Chinese spying allegations increase pressure on national security community to claim scalps
26th Nov 2019
For all its failings over the last couple of decades, the Australian Parliament can at least claim the distinction, dubious or not, to be among the Western world’s powerhouses for the production of new national security laws.
Preventative detention, travel bans, metadata, and secrecy orders over court cases — all slid seamlessly off the legislative assembly line, delivered out to the spies and police who asked for them.
No wonder then that one of several influential politicians who helped champion the powers and manoeuvred them towards passage recently admitted to some tetchiness that there’s not a lot to show for it.

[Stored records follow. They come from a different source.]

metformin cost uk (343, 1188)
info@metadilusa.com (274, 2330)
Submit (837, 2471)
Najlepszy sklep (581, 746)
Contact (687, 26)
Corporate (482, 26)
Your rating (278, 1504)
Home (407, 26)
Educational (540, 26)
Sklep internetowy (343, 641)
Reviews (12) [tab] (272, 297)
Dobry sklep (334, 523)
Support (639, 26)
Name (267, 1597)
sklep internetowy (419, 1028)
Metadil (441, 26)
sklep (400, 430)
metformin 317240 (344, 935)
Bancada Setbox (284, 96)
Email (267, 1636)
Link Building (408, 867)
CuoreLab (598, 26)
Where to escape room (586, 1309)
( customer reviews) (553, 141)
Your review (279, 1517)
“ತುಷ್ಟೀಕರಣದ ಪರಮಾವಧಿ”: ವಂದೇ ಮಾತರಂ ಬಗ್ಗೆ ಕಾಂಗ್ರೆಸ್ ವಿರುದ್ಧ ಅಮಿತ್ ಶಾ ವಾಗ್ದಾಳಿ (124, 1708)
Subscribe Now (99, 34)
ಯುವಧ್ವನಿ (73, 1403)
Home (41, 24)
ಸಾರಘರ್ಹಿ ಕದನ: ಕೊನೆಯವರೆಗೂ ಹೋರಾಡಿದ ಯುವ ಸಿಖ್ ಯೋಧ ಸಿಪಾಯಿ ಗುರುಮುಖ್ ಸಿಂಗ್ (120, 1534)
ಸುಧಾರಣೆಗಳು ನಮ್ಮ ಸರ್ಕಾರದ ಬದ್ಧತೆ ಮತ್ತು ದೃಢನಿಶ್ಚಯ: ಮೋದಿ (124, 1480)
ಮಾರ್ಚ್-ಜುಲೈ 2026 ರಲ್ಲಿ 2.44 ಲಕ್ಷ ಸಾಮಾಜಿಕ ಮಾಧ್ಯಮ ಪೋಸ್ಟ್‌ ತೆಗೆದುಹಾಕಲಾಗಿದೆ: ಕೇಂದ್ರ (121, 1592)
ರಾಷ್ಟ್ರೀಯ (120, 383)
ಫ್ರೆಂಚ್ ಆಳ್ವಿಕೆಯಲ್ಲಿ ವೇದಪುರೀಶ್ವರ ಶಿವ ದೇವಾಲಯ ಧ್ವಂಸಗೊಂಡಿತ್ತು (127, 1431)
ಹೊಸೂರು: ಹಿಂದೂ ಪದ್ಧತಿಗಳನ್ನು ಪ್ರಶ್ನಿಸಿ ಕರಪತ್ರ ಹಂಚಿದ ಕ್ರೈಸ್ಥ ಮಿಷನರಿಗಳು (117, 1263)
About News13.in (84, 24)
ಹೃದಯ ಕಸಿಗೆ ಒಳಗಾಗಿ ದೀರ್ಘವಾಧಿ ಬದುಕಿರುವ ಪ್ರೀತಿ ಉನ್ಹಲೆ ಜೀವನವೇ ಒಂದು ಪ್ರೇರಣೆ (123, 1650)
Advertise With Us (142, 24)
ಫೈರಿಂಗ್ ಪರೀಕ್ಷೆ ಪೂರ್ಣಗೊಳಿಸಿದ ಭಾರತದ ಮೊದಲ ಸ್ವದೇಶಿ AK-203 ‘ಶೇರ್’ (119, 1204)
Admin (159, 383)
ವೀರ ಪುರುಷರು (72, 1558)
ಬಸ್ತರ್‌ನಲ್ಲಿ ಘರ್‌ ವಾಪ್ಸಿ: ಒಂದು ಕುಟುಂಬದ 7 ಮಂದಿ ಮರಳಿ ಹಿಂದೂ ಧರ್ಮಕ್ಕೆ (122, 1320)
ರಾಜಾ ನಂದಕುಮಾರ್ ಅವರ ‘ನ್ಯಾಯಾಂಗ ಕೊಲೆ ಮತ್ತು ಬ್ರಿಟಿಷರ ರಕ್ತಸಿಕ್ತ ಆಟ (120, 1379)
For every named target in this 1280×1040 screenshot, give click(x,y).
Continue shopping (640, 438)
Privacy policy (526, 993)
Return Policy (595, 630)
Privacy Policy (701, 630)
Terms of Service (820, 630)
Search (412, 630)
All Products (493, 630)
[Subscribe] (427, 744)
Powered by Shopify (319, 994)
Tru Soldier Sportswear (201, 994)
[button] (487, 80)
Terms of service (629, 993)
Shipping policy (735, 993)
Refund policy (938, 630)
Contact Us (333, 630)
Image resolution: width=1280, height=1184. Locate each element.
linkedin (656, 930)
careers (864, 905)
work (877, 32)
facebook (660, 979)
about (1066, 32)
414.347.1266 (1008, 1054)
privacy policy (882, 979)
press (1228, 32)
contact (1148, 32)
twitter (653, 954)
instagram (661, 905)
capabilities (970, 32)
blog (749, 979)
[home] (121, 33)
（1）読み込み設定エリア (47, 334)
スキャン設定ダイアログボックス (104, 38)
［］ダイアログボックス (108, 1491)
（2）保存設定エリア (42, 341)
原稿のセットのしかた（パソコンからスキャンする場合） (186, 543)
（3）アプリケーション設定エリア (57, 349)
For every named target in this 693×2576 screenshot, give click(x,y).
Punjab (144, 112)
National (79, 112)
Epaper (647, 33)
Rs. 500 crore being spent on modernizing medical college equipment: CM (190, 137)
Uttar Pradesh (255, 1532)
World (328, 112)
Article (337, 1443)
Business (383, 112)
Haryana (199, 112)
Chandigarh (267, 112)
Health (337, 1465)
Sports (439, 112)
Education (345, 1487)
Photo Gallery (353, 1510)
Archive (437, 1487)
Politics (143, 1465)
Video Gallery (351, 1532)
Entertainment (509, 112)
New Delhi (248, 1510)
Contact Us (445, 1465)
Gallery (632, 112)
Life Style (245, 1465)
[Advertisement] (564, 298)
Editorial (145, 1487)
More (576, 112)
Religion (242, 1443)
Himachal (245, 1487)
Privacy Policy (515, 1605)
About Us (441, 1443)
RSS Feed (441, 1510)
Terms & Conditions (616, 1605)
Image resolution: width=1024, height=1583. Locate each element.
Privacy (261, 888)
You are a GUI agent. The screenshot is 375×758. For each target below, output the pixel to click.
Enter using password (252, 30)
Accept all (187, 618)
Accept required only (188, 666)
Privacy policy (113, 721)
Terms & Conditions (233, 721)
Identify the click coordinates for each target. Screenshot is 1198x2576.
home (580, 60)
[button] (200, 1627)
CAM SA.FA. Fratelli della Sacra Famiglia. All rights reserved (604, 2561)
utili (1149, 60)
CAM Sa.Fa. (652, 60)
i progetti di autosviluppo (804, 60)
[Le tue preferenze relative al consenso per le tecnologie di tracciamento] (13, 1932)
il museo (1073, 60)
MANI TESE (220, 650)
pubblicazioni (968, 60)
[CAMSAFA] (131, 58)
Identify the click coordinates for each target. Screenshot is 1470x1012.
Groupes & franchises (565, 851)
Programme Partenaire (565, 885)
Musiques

“We want a scalp,” the senior figure was heard to bemoan over the past month.
Even allowing for the fact that the work of intelligence and counter-terrorism agencies is necessarily done in secrecy, recent events suggest that Canberra’s national security community is now well aware of the anxiety — and is hankering for a few “scalps” of its own.
Revelations that the Chinese Communist Party may have plotted to install an agent in Australia’s Parliament have starkly brought into focus the highly charged atmosphere and pressure now facing the country’s intelligence and law enforcement agencies.
Since 2017 the Home Affairs Department has brought together the Australian Federal Police, Australian Security Intelligence Organisation (ASIO) and the Australian Border Force, with the aim of better coordinating national security work.
Across the super-charged mega-department there’s a renewed sense of muscularity among its various agencies for going after would-be foreign meddlers targeting Australia’s sovereignty.
Duncan Lewis, the recently retired ASIO director-general, gave an early glimpse of this new-found resolve when he revealed the domestic spy agency was battling “unprecedented levels” of foreign interference.
His successor Mike Burgess, the former head of the Australian Signals Directorate, is tipped to be even more forward leaning and candid with public statements in his role as the country’s new spy chief.
Already the ASIO boss, who is also the first director-general of security to boast his own official Twitter account, has taken the historic step of issuing a press release to confirm his intelligence organisation is taking “seriously” the latest allegations of Beijing’s nefarious activities.
Similarly the new Australian Federal Police Commissioner Reece Kershaw is widely expected to revamp the expertise in his organisation, allowing officers to better replicate some of the counter-espionage work of their US colleagues at the FBI.
Senior AFP figures say it’s unfair to blame them for a “lack of scalps” so far, pointing to a drastic lack of funding, reductions in staff and age-old problems with information sharing between agencies.
“Ultimately I think the next thing we’re going to be looking at is a prosecution,” predicts leading China analyst Alex Joske, from the Australian Strategic Policy Institute.
“Foreign interference laws have been introduced, we have transparency schemes for people acting on behalf of foreign governments to register themselves on, but to date there haven’t been prosecutions of people carrying out foreign interference in Australia.
“Yet every day we’re getting more evidence that it is happening.”
When Prime Minister Scott Morrison was asked on Monday why authorities had not yet made a single arrest on foreign interference, he pointed to the case of Chinese businessman Huang Xiangmo who was this year effectively barred from re-entering Australia.
Mr Morrison also claimed that when he spoke to other world leaders they yearned for “the integration that we have between our agencies” and “the legal frameworks” that have controversially passed Federal Parliament in recent years.
The Prime Minister also stressed his Government was always prepared to give security agencies any further powers or resources they needed to do their job.
For those close to Australia’s foreign interference frontline, it’s abundantly clear their job now firmly involves “delivering scalps”.